[Exercise text Boundary: Start]

Thus, American inventors would assume the posture of our friend William Lee, bending low before their bettors asking for indulgence to own their inventions. And like Mr. Lee, they could get the boot for their presumption. You don’t have a right to property that’s only bestowed according to the whims of government officials. And you can bet that in such a system those in political favor will fare best.
In order for this scheme to work, we have to believe that government is pretty good at predicting the impact of specific technologies. If there’s any basis for that faith, I haven’t seen it. Consciously or not, most of government’s efforts are to protect the status quo because those are the interests that are well represented in the system. If you were pondering the future of the computer industry in the 1970’s you would call in IBM executives, all dressed alike in blue suits with white shirts and red ties. Bill Gates and his band of geeky looking nerds wouldn’t get through security.
We can’t deny that there are real costs when disruptive technologies emerge. But history shows that rather than penalizing or discouraging them, nations which embrace and foster innovation wind up a lot better off than those which miss the wave and are left behind. No amount of government support can save an industry whose time has passed.

[Exercise text Boundary: End]
[Extracted entries Boundary: Start]

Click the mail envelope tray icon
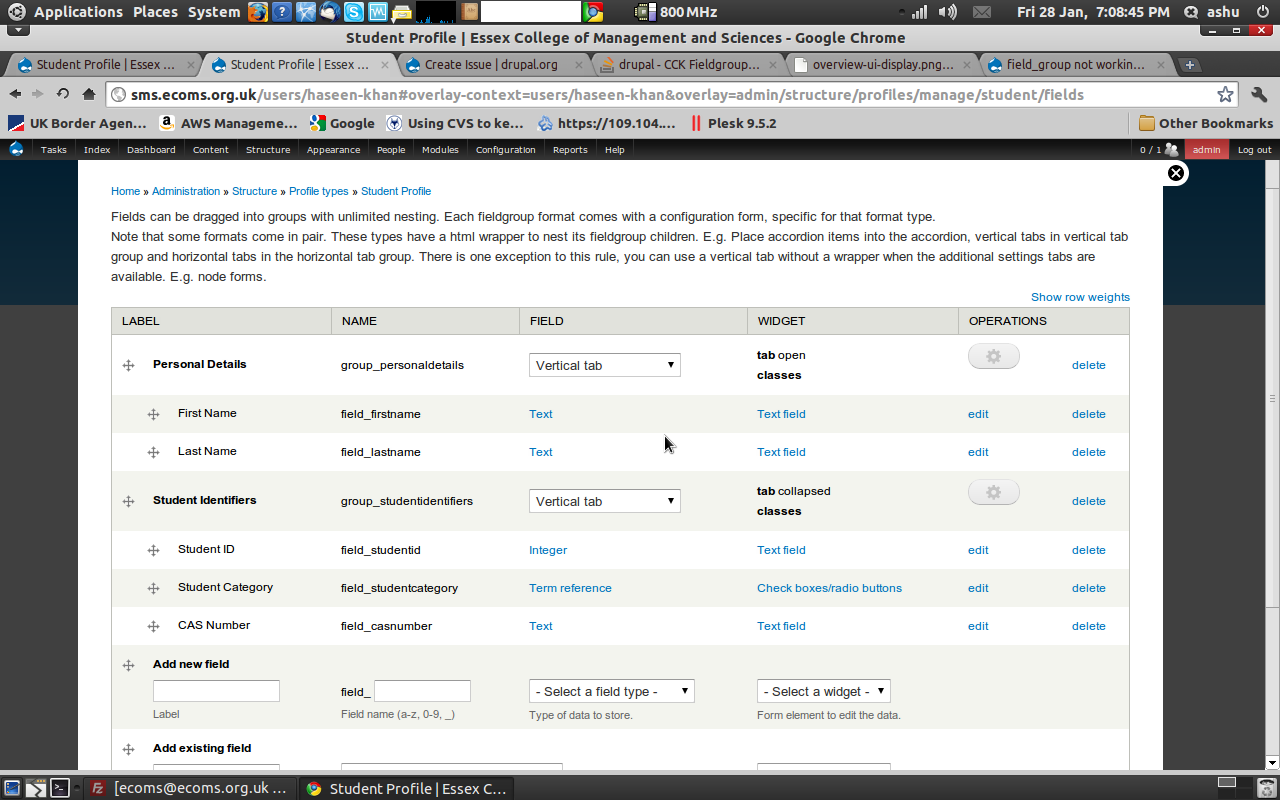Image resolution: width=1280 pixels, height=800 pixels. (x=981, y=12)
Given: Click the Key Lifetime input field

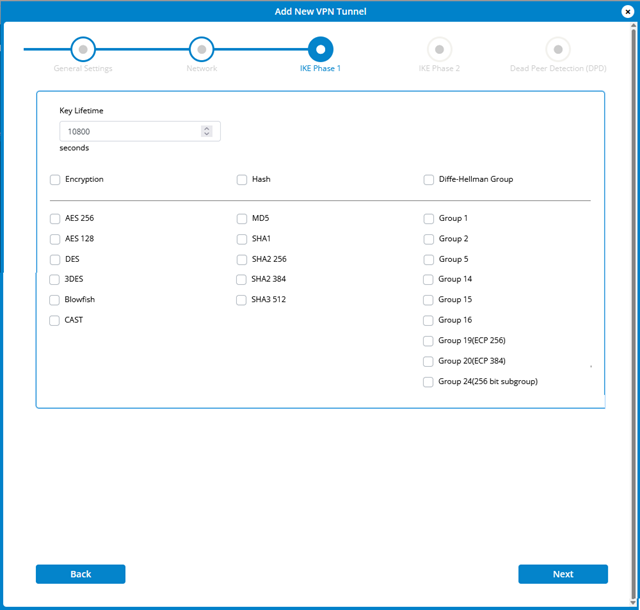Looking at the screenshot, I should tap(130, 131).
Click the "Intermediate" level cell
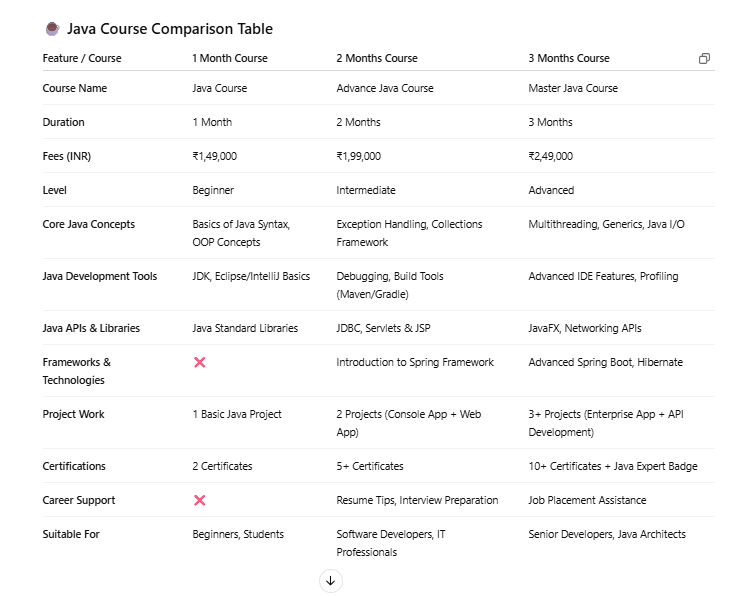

[Extracted entries Boundary: End]

• [Problem set]:
a) Reproduce word for word the part of the passage on inventors and government that opens with the words containing "We can’t deny" and closes with "time has passed.".
b) In the passage on inventors and government, how would the IBM executives of the 1970s be dressed?

• [List of solutions]:
a)
We can’t deny that there are real costs when disruptive technologies emerge. But history shows that rather than penalizing or discouraging them, nations which embrace and foster innovation wind up a lot better off than those which miss the wave and are left behind. No amount of government support can save an industry whose time has passed.

b) All alike, in blue suits with white shirts and red ties.